Docs Design decisions

Design decisions

The key structural choices behind the site and hub — and a few things deliberately not done.

The notable structural choices behind fairyfox.io, and the reasoning for each.

Choices made

One repository holds the site, the notes, and the hub. The website, the living notes/, and the cross-project hub/ all live in the same repository, with notes/, hub/, and assets/references/ excluded from the rendered site. The hub is the home page’s repository, so there is exactly one thing to clone and one place the standards live.

A custom Jekyll build, no external theme. Hand-owned layouts, includes, and CSS instead of a gem theme — full control over a small surface, no upgrade churn, and markup that stays legible. The cost of writing the CSS is small for a site this size.

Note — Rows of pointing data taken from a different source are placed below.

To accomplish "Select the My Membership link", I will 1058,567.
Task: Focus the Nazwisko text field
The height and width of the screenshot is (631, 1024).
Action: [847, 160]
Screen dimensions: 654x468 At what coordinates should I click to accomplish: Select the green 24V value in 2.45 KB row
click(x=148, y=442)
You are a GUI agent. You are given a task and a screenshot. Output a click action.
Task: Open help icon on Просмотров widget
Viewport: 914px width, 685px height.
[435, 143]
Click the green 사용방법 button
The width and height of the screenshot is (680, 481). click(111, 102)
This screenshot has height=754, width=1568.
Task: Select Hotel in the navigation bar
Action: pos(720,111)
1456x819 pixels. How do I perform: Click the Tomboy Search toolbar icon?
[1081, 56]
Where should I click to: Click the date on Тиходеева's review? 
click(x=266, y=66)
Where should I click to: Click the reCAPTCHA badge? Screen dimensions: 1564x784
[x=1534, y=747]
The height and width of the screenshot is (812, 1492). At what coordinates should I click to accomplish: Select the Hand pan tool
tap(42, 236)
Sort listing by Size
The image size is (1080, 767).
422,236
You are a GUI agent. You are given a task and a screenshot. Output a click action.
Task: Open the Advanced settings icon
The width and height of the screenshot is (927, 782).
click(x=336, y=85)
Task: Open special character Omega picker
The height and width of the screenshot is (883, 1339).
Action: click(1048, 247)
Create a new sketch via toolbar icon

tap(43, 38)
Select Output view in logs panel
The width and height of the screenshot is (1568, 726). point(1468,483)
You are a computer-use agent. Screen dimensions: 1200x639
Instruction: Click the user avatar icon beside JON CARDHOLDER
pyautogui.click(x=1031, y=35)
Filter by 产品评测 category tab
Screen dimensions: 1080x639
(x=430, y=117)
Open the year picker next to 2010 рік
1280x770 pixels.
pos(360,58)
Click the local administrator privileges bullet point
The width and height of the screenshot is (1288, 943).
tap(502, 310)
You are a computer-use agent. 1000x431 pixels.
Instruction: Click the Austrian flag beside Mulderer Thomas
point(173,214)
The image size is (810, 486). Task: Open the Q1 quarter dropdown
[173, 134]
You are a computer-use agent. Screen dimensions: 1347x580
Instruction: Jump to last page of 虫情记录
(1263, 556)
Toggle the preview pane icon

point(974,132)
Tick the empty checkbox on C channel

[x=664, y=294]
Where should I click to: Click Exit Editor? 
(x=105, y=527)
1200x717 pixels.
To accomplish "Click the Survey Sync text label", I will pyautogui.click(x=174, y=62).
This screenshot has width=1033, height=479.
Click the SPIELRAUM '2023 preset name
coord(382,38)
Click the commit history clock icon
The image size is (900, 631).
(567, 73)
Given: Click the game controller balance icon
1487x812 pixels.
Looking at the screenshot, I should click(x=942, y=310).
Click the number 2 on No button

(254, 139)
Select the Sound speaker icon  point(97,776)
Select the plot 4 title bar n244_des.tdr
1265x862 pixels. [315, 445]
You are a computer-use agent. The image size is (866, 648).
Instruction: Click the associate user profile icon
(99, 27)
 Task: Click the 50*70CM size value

Build with the project’s own Bundler and Jekyll in Actions. GitHub’s built-in “deploy from a branch” build restricts plugins to an allowlist and pins Jekyll. Building through Actions lifts both limits and is the modern, recommended path. See deployment.

A user-site repository plus a custom domain. A GitHub user site (repository named <username>.github.io) serves at the root, which suits a personal hub, and the fairyfox.io domain is pointed at it. The same repository doubles as the standards hub.

Navigation links into project Pages sites under the custom domain. Setting the domain on the user site causes the project Pages sites to be served under it too, so the hub and the project docs read as one connected set.

An on-site documentation library as a Jekyll collection. The docs are a _docs collection rendered with a sidebar built from the category data, so the library has consistent ordering and the header menu can be generated from the same source.

A neutral documentation voice. The site is written about the work, not in the owner’s first person and not as a personal brand — see principles and voice.

Things deliberately not done

Git submodules for sharing — rejected. Submodules pin a commit and couple repositories at clone and build time, the opposite of the loose wiring wanted here. Replaced by on-demand shallow clones in a git-ignored folder.

Automatic cross-repository triggers (webhooks, CI chaining) — rejected. Having one repository’s update automatically build another is the recursion risk the model avoids. Every sync pull is manual or on explicit request.

An off-the-shelf Jekyll theme — not used, to avoid upgrade churn and hidden markup.

Committing the reference clones — rejected. Tracking them would nest repositories and bloat history for content that is a throwaway read; they are git-ignored instead.

A second copy of the version number (for example in _config.yml) — rejected. The single source of truth is the repository-root VERSION file; a second copy would drift.